By NICK GARCIA Published Jun 09, 2022 7:29 pm

Three out of 10 official presidential candidates failed to file their statement of contribution and expenditures (SOCE) last June 8, while a nuisance candidate complied with the requirement despite being unnecessary.

A press release from the Commission on Elections (Comelec) on June 9 showed that Ernesto Abella, Norberto Gonzales, and Faisal Mangondato missed the SOCE filing deadline.


A certain Corina Joyce Castillo Felix, who filed her certificate of candidacy for president as an independent, was part of the list despite being tagged as a nuisance candidate. Director Efraim Bag-id of the Comelec Campaign Finance Office said Felix's name should not have been included.

For vice president, seven out of nine bets submitted their SOCE, with Manny Lopez and Rizalito David not complying with the deadline.

For senators, 44 out of 64 candidates, including members of the so-called Magic 12, filed their SOCE in time based on Comelec's press release.

The poll body, however, didn't include the name of senator-elect JV Ejercito, who according to Bag-id filed his SOCE by June 8.

All 55 winning party-list groups were also able to comply with the requirement, Comelec noted.

According to Section 107 of the Omnibus Election Code, candidates and their treasurers must submit their "full, true, and itemized" SOCE "within 30 days after the election," or until June 8 based on the poll body's calendar of activities.
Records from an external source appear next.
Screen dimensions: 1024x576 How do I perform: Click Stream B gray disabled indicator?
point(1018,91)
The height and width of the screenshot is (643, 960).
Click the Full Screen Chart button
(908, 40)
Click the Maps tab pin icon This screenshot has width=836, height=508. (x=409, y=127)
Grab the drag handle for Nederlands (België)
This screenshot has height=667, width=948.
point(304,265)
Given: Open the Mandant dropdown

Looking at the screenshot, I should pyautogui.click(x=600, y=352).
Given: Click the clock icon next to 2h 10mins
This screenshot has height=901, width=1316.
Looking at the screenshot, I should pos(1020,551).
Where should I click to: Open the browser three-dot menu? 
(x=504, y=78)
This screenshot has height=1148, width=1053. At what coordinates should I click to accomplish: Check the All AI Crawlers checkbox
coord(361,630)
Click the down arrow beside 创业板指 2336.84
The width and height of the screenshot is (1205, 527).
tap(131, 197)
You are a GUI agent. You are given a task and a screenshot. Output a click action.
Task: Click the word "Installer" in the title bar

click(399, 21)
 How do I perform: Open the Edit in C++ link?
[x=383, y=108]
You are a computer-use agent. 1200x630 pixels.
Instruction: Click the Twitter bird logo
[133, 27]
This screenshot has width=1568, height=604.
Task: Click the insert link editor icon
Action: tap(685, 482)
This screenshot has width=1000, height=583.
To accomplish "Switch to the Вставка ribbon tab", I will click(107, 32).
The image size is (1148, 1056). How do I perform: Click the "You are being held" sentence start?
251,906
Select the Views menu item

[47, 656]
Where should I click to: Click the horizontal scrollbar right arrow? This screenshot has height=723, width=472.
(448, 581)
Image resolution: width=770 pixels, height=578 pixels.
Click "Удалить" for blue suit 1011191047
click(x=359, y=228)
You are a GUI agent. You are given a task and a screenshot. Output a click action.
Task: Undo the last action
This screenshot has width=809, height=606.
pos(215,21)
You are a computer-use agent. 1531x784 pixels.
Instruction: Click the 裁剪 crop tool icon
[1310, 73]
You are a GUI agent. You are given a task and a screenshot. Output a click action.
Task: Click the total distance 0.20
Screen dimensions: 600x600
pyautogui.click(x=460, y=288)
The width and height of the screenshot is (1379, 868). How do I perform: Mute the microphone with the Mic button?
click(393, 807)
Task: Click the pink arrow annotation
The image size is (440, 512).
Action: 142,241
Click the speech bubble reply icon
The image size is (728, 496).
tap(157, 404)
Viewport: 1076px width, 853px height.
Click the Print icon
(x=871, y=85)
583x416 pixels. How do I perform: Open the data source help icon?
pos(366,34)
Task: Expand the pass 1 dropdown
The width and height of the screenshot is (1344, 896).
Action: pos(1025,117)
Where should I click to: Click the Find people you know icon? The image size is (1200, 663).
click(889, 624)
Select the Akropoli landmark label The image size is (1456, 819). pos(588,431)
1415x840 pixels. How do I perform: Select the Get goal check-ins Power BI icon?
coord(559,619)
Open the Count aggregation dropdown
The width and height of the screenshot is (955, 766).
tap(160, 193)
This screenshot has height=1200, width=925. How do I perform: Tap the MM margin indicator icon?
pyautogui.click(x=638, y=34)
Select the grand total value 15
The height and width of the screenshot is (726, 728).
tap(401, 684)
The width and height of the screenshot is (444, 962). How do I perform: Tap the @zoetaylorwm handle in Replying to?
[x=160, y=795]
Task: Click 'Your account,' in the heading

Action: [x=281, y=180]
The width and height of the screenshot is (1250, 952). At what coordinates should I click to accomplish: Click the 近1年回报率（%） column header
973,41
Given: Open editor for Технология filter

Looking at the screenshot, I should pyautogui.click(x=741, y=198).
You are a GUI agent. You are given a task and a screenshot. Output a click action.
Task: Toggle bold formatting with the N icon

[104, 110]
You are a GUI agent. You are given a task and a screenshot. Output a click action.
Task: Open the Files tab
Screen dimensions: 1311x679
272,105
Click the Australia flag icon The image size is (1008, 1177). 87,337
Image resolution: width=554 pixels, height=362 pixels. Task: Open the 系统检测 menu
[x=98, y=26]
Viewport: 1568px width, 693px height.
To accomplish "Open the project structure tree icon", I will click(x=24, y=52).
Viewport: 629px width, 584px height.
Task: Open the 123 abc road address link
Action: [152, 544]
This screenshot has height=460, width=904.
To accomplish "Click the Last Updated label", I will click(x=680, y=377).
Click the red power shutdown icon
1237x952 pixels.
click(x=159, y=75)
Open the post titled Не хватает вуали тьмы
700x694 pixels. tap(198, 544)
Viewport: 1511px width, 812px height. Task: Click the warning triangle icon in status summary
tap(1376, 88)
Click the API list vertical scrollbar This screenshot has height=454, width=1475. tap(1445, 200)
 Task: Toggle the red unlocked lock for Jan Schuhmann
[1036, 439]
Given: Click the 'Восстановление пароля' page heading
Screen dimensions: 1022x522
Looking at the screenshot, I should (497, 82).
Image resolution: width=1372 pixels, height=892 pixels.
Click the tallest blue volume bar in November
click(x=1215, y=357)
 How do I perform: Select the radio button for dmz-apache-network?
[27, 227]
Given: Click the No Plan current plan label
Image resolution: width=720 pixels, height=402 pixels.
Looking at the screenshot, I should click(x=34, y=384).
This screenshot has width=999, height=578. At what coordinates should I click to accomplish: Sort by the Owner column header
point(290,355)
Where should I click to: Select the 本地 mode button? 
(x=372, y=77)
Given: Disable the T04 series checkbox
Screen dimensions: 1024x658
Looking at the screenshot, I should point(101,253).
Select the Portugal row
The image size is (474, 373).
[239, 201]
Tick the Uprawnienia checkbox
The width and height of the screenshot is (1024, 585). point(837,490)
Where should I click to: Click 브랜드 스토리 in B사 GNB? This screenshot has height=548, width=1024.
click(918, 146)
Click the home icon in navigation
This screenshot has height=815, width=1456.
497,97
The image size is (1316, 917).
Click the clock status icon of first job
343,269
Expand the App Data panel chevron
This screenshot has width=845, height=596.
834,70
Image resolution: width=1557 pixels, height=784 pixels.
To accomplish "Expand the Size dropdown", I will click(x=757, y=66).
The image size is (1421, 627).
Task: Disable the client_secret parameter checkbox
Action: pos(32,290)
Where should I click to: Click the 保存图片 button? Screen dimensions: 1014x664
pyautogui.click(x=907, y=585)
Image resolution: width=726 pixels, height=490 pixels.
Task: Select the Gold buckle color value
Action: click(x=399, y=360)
This deadline is final and non-extendible.

Failure to do so was previously considered an election offense under Section 262, and offenders shall be imprisoned for one to six years. They'd also be perpetually disqualified from holding public office and would lose their right to vote.

It, however, has been repealed via Republic Act No. 7166 and has since been decriminalized. While RA No. 7166 stilll requires filing of SOCE, Section 14 instead slaps those who'd fail to do so with a fine on first offense. A subsequent offense would incur a larger fine, as well as perpetual disqualification from public office.

Since 2016, winning candidates and party-list groups were also given more leeway, as they may file their SOCE within six months from proclamation, in accordance with Comelec's Resolution No. 9991 as amended by Resolution No. 10505.

“The office of an elected candidate who failed to file their SOCE shall be deemed vacant until they have complied and submitted their SOCE within a period of six months from proclamation," Comelec's James Jimenez said. "After the lapse of said period, a permanent vacancy occurs."